* _Quoted text_
START

Structuring Machine Learning Project

Class: ENG Created: Apr 19, 2020 10:29 PM Materials: https://www.coursera.org/learn/machine-learning-projects/home/welcome Reviewed: No Source: Coursera

Note from the Coursera course: Structuring Machine Learning Project

Orthogonalization

Definition: orthogonalization is the thought in tuning, in which situation each tuning knob can only does one thing.

In ML project, we expect our algorithm can work well in 4 main goals:

low cost in training set;
low cost in dev set;
low cost in test set;
performs well in real world

These 4 goals are hierarchical in a one by one order. In practice of turning ML algorithm, we do have some techniques works orthogonal in achieving these four goals independently. Like using bigger/deeper network for goal #1, using regularization for goal #2, etc.

In Andrew’s view, early stopping has its own draw back in tuning which is because it affect both the goal #1 and #2.

Single real number evaluation metric

Trade-off between precision and recall: Precision is what % of the examples which have been classified positive are truly positive. Recall is what % of the positive examples have been classified positive successfully.

To avoid struggling with the trade off, we should focus on one metric as possible. Like we should use F1 score instead of looking both P and R simultaneously.

Satisficing and optimizing metric

Which means can combine some metrics into one cost function. Like we can set the optimize problem into:

$$\max accuracy\ s.t.\ runningtime \le 100ms$$

So if we have N metrics, we can pick the most prior one to be the optimizing one and the rest N-1 ones to be satisficing.

END

* _Stored data_
START

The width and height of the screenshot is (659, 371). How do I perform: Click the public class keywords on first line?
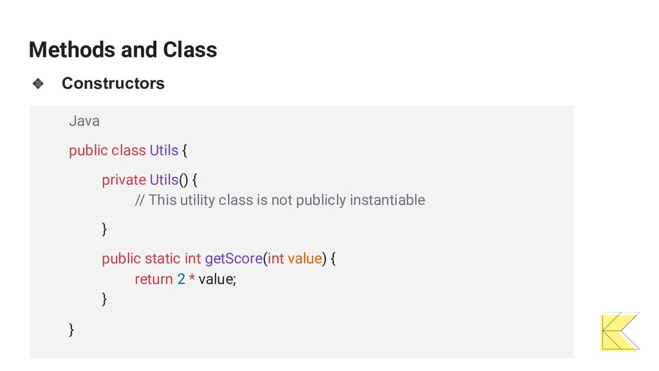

END

* _Parts of the exercise_
1: Summarize the notes on structuring machine learning projects in two sentences.
2: Pick up the notes on structuring machine learning projects after their last sentence and continue them.
The lines have no connection to the text.

* _Results for each task_
1: The notes define orthogonalization as tuning in which each knob does only one thing, aimed at four hierarchical goals: low cost on the training, dev, and test sets and good performance in the real world, with early stopping seen as a drawback because it affects the first two goals at once. They also advise focusing on a single evaluation metric, such as the F1 score instead of precision and recall separately, and making the most important of N metrics the optimizing one while the other N-1 are satisficing.

2:
Train/dev/test distributions

Should find a way to make sure the dev and test set are from the same distribution. Having a defined dev set and single real value metric is like setting a target of the whole team. The team will focus on this target so if we make the distribution between dev and test as closer as possible, we can save a lot of time in transferring from dev to test, and also make the effort of working on dev set more worthy.

So, the guideline is: choose a dev set and test set to reflect data you expect to get in the future and consider important to do well on.

We used to split the data into 60:20:20 for train:dev:test. However, in the are of big data, we can have larger fraction of the data goes to the training data as long as we have enough number of samples in dev/test set.

For the test set, we need to set it to be big enough to give high confidence in the overall (unbias estimation) performance of the final system.

When to change dev/test sets and metrics

Can use different weight in the loss function to punish the unwanted misclassification. If you find the evaluation metric is not giving the correct rank order preference for what is actually better algorithm, then it’s the time to think about defining a new evaluation metric, or even with dev/test set. Beside set up a target correctly, there is a separately step which is to find a way to shoot/aim the target properly. Change the metric is just about the former goal, for the second one, we can apply the same technique (weighting for different sample) to the loss function.

So, even in the very beginning we cannot define the perfect evaluation metric, just set something reasonable up quickly and use that to drive the speed of the team’s iterating. And if later down the line we find out that it wasn’t a good one, we can just change the idea at that time.

Avoidable bias

We can use the human performance in our training as a metric to chose our next step: whether to focus on bias (avoidable bias, which is the gap between the performance on training set and the human-level performance) reduction or variance reduction tactics. This is because the human performance can usually be seen as a good approximation of the Bayes Error.

Error Analysis

When we get a result that we are not so satisfied with, we can probably look at the dev examples to get insight of what we should do to improve and evaluate the ideas. Like we can get ~100 mislabeled dev set examples, and look into what are the common characters among the majority of them and their proportion. This simple counting procedure error analysis can save a lot of time in terms of deciding what’s the most important, or what’s the most promising direction to focus on next. For several ideas to improve the performance, we can evaluate them in parallel.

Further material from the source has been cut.